Set task: In the pull request discussion below, what does bbrehm say would be a nicer design than the one this PR uses?

Skip to content

[RFC] support accumulator in cpgpass#1845

Closed
bbrehm wants to merge 1 commit intomasterfrom
bbrehm/passWithAccumulator
Closed

[RFC] support accumulator in cpgpass#1845
bbrehm wants to merge 1 commit intomasterfrom
bbrehm/passWithAccumulator

Conversation

@bbrehm
Copy link
Contributor

@bbrehm bbrehm commented Mar 11, 2026

This is how I would implement joernio/joern#5877

Then, the pass can simply put in whatever kind of accumulator it needs.

Having an extra null-pointer to carry around for other passes should not be too large a burden. This PR is designed for minimal changes / backwards compat. A nicer design would be to subclass DiffGraphBuilder... but that will need a lot of code shuffling, especially in order to not break compound passes (btw, we should probably move the abstract baseclasses from the closed-source codescience to here).

@max-leuthaeuser
Copy link
Contributor

Ok, that uses the Bi-Consumer API nicely.

But two things I do not like here:

  1. all the Nulls (esp. type-wise at API level)
  2. the API of ForkJoinParallelCpgPass suddently concerned with accumulator stuff.

@SuperUserDone
Copy link

SuperUserDone commented Mar 12, 2026

Just my 2c since I am also looking into this for: https://github.com/ShiftLeftSecurity/codescience/issues/8761

While I like the design of this PR because of its usage of built-in APIs, I would still lean towards the other implementation. I also like the runOnFinalAccumulator step, although that might not be as relevant to my usecase.

Data extract:
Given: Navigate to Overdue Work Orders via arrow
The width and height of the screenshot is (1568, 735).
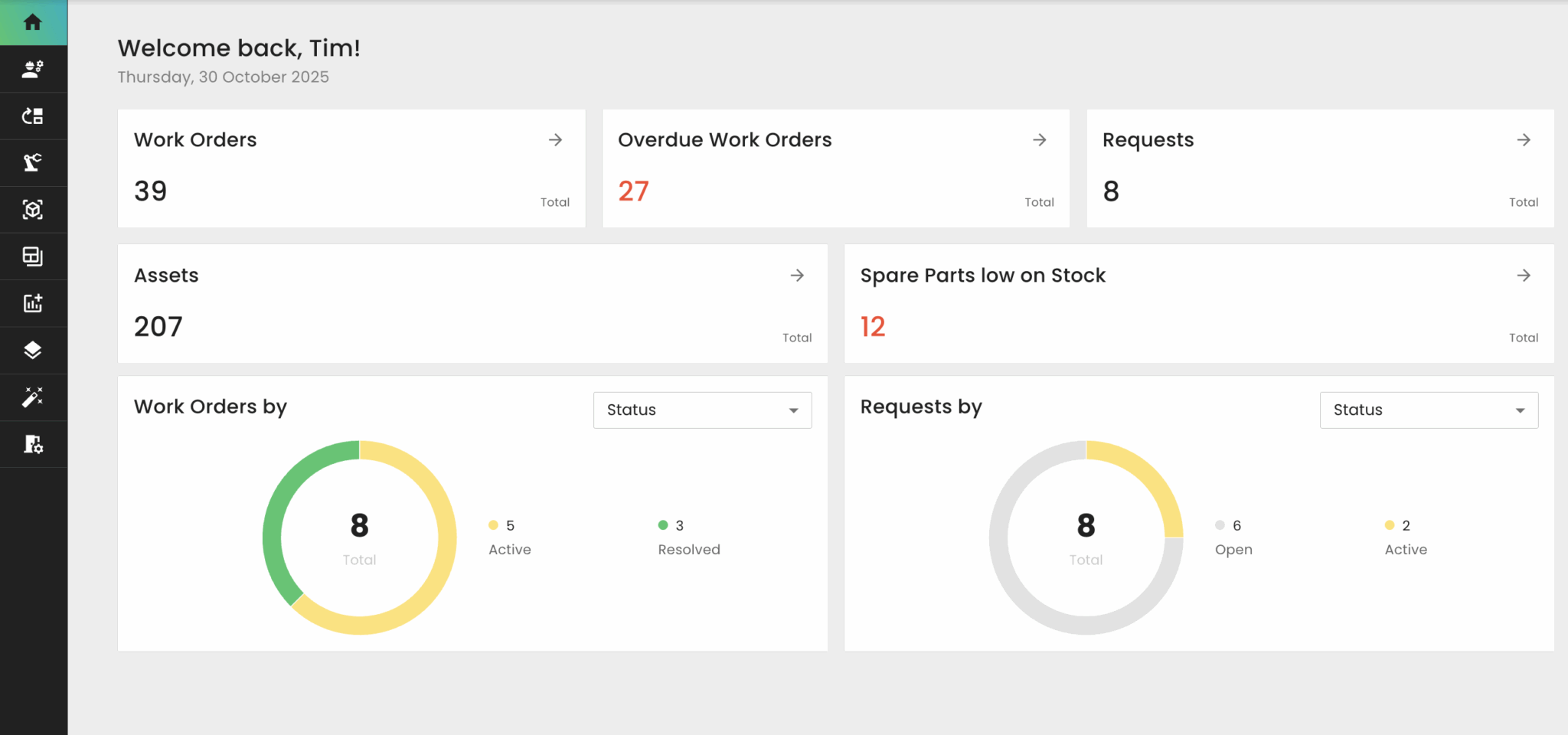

Task output: Subclassing DiffGraphBuilder.